# AlphaKronik genes Jackpot Royale



## Killuminati420 (Nov 3, 2012)

i got a 5 pack of these at the begining of the year, all sprouted fast and looked good, dark green, stout little strong bushes. all 5 turned out female, i thought it was a little too good to be true and considered possibilities of fraudulent activity by attitude or aphakronik..
4/5 grew to be big beautiful girls, 1 was a wierd little "runt" that was very unique, still yielded close to the big ones. i took all but 1 down at 8 weeks, found a tiny spot of mold starting on 1 of them. i wasnt too impressed with them. just really kushy. 
none of them were really purple, a couple got purple tints from the cold temps. i took the last one down yesterday morning at 10 or 11 weeks (nov 1st, thanks to the awesome weather we had this year) and it had a couple small spots of mold, yielded huge for the size of the plant BUT i seen A COUPLE NANNERS HERE N THERE! very disappointing.
anyone think they femd the seeds or attitude counterfits? i just think its wierd they were all female and i spotted nanners on the last 1 i pulled.
the bud is nice, smells and tastes good, classic kush. ill post pics of the dried bud.
eace:


----------



## brimck325 (Nov 3, 2012)

ive heard his "breeding" practices were questionable, to say the least....peace


----------



## pcduck (Nov 3, 2012)

brimck325 said:
			
		

> ive heard his "breeding" practices were questionable, to say the least....peace



 I have also heard this.
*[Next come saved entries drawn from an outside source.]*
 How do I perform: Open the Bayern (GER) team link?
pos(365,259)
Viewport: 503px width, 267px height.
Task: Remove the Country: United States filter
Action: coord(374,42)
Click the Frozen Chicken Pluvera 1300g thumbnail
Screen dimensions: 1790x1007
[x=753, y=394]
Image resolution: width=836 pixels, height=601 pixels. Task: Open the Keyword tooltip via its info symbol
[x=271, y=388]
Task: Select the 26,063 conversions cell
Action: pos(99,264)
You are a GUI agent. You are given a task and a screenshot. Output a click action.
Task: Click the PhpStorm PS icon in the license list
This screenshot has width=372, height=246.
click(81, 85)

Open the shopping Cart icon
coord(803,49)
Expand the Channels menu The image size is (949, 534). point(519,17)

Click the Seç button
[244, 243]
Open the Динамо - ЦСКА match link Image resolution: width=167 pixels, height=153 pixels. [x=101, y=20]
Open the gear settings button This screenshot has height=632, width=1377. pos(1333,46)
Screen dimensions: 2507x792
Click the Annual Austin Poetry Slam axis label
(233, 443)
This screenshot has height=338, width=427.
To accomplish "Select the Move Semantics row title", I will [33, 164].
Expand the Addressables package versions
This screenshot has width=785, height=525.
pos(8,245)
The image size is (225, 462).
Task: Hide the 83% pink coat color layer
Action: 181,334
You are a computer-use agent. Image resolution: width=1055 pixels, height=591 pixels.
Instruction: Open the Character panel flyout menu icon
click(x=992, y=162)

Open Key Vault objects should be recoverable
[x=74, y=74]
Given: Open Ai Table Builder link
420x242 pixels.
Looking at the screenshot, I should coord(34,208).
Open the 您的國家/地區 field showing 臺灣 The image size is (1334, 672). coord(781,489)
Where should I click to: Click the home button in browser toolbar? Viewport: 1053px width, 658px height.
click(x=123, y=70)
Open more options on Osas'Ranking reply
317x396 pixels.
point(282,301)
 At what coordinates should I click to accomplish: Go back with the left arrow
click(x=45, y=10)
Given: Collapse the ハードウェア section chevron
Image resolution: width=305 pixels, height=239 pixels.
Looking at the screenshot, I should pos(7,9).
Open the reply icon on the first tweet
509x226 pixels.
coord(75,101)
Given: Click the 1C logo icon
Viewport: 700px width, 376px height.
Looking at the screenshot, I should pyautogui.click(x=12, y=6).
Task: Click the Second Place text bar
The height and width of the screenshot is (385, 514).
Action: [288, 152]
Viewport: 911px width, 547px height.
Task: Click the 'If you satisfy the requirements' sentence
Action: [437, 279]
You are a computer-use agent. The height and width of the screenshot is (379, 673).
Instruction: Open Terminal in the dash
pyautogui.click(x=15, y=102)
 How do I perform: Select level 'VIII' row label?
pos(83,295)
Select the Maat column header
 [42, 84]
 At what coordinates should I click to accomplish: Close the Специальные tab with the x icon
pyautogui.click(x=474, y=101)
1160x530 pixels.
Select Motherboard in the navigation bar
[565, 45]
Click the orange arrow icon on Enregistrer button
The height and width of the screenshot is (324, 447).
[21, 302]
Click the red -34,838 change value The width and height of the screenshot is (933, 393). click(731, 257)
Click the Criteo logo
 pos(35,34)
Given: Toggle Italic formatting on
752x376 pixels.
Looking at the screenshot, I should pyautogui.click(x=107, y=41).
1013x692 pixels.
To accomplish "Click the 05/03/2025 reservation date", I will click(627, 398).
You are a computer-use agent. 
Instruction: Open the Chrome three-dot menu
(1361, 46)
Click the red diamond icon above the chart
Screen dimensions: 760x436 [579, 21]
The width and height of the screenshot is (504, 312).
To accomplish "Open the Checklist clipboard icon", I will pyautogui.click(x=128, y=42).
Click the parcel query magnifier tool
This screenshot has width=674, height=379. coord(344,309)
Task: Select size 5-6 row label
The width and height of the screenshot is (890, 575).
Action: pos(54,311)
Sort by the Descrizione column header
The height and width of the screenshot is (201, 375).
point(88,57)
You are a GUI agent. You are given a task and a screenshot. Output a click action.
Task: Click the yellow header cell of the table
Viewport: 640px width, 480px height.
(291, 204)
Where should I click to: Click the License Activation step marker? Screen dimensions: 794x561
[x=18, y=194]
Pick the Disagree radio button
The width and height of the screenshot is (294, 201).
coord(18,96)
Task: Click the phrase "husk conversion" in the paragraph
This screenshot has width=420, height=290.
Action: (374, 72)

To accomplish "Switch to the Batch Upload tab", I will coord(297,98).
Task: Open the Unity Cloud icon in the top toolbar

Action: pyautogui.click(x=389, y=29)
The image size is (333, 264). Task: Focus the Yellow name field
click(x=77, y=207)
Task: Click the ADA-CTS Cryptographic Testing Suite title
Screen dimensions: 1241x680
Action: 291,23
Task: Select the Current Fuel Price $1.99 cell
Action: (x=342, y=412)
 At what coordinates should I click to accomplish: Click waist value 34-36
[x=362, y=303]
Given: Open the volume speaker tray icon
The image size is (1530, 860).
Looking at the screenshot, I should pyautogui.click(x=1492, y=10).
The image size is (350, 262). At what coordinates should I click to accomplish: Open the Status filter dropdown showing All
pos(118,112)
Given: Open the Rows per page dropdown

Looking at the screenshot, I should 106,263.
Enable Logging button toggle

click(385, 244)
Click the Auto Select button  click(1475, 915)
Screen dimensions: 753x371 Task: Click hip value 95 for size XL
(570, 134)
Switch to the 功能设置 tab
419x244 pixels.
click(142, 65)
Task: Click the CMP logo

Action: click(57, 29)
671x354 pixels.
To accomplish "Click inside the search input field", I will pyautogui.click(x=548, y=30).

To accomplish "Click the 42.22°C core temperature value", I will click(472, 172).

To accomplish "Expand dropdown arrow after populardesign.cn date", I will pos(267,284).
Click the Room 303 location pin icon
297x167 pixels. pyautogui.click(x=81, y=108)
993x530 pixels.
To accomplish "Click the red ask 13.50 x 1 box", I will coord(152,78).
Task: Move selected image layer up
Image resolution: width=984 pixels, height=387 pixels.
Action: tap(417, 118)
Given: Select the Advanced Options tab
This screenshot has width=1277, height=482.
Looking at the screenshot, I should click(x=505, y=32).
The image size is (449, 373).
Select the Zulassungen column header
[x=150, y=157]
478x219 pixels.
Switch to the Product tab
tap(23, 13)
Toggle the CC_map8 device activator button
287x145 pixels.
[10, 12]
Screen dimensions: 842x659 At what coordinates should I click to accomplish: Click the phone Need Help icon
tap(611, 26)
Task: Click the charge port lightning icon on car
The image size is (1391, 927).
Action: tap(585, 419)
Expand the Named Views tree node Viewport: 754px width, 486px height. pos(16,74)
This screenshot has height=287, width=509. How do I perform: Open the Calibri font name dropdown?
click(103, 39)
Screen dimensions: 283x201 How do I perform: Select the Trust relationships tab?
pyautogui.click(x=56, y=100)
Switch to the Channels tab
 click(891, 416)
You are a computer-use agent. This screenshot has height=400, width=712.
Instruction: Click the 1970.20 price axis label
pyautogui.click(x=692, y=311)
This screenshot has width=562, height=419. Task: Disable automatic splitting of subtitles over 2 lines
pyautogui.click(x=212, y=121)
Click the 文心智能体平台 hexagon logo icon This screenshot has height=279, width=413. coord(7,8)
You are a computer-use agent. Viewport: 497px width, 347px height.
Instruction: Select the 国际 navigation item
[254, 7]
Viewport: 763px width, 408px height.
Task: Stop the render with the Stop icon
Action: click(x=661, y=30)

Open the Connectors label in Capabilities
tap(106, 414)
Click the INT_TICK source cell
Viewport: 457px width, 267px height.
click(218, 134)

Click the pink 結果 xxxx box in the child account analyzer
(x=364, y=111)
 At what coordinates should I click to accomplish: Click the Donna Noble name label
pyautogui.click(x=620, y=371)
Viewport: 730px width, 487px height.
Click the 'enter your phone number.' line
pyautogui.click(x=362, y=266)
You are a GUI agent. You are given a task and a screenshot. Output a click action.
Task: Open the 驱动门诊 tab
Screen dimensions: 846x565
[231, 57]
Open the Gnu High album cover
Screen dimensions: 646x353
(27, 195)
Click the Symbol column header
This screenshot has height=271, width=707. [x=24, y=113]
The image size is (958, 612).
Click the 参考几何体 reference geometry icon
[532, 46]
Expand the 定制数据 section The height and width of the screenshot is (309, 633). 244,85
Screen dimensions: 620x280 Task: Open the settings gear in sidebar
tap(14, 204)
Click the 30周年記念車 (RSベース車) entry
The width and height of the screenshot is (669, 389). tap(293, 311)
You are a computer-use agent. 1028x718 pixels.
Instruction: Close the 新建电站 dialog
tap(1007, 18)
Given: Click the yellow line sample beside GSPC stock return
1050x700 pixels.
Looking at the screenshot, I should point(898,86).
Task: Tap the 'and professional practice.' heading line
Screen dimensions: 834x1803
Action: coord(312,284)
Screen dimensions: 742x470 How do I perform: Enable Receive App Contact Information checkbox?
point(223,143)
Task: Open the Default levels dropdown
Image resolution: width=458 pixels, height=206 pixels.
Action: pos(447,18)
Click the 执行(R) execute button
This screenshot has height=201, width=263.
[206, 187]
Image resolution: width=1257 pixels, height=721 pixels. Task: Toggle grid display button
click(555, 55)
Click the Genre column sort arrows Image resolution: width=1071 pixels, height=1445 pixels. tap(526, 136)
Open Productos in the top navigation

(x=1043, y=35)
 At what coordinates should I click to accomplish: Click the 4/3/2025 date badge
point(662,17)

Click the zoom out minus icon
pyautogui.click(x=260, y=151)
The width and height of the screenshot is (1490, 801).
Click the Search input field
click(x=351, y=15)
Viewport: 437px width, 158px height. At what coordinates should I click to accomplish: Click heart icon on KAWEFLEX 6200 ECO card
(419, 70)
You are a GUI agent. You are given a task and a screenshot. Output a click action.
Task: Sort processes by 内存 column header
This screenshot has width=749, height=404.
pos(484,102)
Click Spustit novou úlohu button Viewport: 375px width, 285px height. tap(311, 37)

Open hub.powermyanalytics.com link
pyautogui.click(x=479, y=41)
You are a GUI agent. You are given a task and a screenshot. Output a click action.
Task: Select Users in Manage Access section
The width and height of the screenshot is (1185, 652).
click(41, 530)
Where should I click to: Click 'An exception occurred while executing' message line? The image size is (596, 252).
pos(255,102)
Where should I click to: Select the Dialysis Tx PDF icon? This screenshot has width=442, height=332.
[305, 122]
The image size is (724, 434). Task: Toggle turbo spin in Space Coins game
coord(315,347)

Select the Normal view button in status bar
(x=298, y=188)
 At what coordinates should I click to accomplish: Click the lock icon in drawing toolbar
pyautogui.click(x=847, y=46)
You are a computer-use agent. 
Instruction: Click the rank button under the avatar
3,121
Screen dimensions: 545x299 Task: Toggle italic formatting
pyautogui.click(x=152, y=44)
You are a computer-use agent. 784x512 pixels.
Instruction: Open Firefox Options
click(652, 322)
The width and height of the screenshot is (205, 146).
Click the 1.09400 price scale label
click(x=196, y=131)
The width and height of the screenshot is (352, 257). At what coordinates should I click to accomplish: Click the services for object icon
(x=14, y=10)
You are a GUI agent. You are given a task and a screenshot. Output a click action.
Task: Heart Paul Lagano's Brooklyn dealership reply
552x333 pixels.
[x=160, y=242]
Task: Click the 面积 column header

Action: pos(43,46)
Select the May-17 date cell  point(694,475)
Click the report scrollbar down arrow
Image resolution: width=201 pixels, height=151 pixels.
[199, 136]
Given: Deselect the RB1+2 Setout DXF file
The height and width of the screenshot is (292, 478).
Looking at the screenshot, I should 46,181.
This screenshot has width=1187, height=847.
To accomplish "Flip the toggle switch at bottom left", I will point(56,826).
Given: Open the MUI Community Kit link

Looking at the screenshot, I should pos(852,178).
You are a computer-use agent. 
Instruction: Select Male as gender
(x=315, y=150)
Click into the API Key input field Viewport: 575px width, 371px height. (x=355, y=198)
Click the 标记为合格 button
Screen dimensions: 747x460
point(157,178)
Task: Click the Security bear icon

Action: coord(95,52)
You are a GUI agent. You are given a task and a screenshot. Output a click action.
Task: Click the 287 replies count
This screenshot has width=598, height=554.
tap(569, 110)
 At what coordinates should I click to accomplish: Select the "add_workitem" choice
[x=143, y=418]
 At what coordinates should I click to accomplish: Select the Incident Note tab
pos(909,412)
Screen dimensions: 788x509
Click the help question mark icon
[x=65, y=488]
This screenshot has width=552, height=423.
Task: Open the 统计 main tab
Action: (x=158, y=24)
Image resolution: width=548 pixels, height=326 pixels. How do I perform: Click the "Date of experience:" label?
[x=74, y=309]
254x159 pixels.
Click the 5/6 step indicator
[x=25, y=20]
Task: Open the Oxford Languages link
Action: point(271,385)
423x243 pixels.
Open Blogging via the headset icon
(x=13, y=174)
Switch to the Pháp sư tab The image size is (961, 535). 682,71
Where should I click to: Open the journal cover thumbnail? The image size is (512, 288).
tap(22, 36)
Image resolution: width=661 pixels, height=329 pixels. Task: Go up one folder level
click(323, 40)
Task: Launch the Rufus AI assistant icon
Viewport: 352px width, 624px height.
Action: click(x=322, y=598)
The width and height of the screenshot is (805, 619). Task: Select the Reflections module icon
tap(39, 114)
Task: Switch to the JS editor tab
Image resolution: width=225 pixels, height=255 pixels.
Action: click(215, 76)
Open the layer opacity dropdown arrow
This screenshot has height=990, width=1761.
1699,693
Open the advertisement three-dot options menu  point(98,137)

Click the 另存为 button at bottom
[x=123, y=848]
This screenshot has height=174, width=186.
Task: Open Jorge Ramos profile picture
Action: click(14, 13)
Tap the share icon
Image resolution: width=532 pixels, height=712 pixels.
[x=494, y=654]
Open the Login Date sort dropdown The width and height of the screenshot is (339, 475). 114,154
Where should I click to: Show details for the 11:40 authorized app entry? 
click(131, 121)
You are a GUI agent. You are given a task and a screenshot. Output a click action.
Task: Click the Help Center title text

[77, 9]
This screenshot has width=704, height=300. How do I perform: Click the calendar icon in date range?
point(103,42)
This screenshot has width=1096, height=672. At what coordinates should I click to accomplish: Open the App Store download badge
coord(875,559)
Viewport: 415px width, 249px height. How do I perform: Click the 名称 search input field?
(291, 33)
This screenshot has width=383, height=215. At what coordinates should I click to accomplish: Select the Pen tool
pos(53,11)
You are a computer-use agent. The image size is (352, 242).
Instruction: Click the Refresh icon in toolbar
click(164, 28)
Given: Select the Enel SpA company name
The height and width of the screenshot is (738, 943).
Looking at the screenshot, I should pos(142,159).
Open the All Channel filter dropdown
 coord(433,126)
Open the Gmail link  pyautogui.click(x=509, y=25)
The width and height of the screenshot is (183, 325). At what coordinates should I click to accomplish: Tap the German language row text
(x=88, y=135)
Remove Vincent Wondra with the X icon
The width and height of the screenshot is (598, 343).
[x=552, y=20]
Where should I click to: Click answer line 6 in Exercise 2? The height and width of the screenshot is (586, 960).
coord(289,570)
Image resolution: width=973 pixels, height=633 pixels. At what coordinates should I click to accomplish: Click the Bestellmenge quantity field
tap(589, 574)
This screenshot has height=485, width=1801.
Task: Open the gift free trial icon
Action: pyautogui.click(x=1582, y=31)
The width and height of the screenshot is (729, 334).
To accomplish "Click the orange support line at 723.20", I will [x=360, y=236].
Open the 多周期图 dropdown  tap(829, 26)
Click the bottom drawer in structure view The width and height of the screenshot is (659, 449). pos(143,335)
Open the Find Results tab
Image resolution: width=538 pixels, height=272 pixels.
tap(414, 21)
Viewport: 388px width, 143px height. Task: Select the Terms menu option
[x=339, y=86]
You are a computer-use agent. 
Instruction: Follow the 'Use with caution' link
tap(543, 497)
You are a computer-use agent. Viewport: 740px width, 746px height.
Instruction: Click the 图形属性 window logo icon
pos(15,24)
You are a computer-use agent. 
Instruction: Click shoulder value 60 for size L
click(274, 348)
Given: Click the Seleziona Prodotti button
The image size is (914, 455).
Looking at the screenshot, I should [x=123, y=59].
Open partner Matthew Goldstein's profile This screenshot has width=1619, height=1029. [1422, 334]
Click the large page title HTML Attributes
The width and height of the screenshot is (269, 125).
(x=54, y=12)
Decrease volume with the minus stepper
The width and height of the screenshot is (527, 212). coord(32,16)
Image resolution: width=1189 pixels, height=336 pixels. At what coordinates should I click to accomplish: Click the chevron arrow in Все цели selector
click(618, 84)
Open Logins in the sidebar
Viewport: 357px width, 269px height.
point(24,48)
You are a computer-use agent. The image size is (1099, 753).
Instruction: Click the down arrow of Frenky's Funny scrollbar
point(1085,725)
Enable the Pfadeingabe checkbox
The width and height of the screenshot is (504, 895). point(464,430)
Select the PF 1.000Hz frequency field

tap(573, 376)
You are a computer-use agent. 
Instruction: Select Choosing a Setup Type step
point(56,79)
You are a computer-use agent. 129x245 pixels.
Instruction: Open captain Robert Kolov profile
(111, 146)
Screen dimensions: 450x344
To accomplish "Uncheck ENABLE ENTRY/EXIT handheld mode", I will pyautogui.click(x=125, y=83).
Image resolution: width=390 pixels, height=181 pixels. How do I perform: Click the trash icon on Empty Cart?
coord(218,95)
But I took a chance anyways on his Cheddarwurst and Cheddarwurst II and received some mighty fine generics. No hermies(yet), good taste and it puts you where you need to be

I have not grown out the JackPot Royal, so I have no experience with that strain. The Cheddarwurst when I grew that out I only got 4 females out of 10 and the Cheddarwurst II, I got 2 females out of 3. Have done 3 rounds with the Cheddarwurst and starting my 2nd round with the Cheddarwurst II with no problems.


----------



## 7greeneyes (Nov 5, 2012)

luck of the draw I'd chalk it up to....


----------